◆ **Required work**
Could you write out, word for word, the passage from the going-viral post below that begins with the words "The ability to" and ends with "on the campaign."?

◆ **Source extract**

Going Viral Delivers the Bacon

I love nostalgia.  Right now, I’m addicted to the radio classics channel on XM Satellite radio hosted by Greg Bell.  I’ve also been watching the first season of the Mission Impossible and Combat DVD sets I received for Christmas.  As someone who has been in the public relations industry for over 20 years, I love reminiscing about great campaigns and placements of the past.  However, while it’s great to wax nostalgic about one’s career and revisit classic television shows from my youth, when it comes to my profession, I love the new tools we have at our disposal.

Over the weekend, I activated our company’s account on Twitter (@imediapr).  As I began posting my tweets, I was impressed at how quickly one can engage the audience, and the valuable information shared by those you elect to follow. 

While following Mike Hayes on Twitter, one of my favorite former employees, I saw a link he posted about the Chicago Sun Times running an item on bacon haiku’s in a feature column about the bacon craze that is taking over the internet.    For months, bacon has been “sizzling.” From a New York Times story last week to numerous Facebook groups devoted to pork’s favorite offspring, the online world has made bacon the most talked about food in America.

The ability to engage people from all walks of life by letting them share their passions is what social media is all about. It is now how we can effectively take a client’s message directly to a broad spectrum of audiences. 

My colleagues at Capital Public Affairs are currently driving a viral campaign to change the direct shipping laws in New Jersey, which currently prohibit the purchase of wine over the web, via fax or shipped to their homes after being purchased in-person out-of-state.  They have created a web site www.uncorknj.com where consumers are given a chance to contact their legislators directly through a legislative action center.  Those participating can write letters, post their own stories about how they have been prevented from purchasing wine from out-of-state and receive updates on the campaign.

News has also been posted on attempts in Illinois, Massachusetts and Michigan, to change their archaic direct shipping laws.  Uncorknj.com is now serving as a means to join consumers in a common bond to encourage change. Legislators in New Jersey are indeed acknowledging the receipt of letters from their constituents about this issue and are taking notice.  A legislative hearing is expected soon.   

So whether it’s voting on your favorite Super Bowl ad to helping eradicate an archaic state law to writing haiku about your favorite food, going viral in the right way can earn you the bacon.

◆ **Given data**
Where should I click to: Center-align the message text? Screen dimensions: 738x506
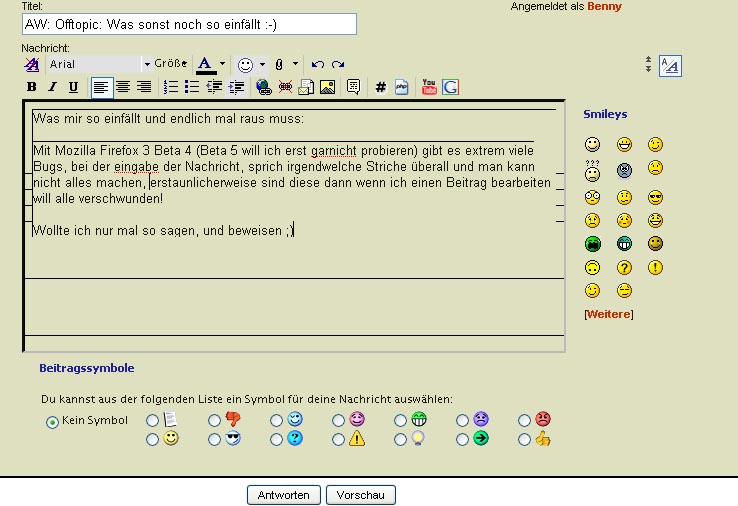point(123,88)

◆ **Written response**
The ability to engage people from all walks of life by letting them share their passions is what social media is all about. It is now how we can effectively take a client’s message directly to a broad spectrum of audiences. 

My colleagues at Capital Public Affairs are currently driving a viral campaign to change the direct shipping laws in New Jersey, which currently prohibit the purchase of wine over the web, via fax or shipped to their homes after being purchased in-person out-of-state.  They have created a web site www.uncorknj.com where consumers are given a chance to contact their legislators directly through a legislative action center.  Those participating can write letters, post their own stories about how they have been prevented from purchasing wine from out-of-state and receive updates on the campaign.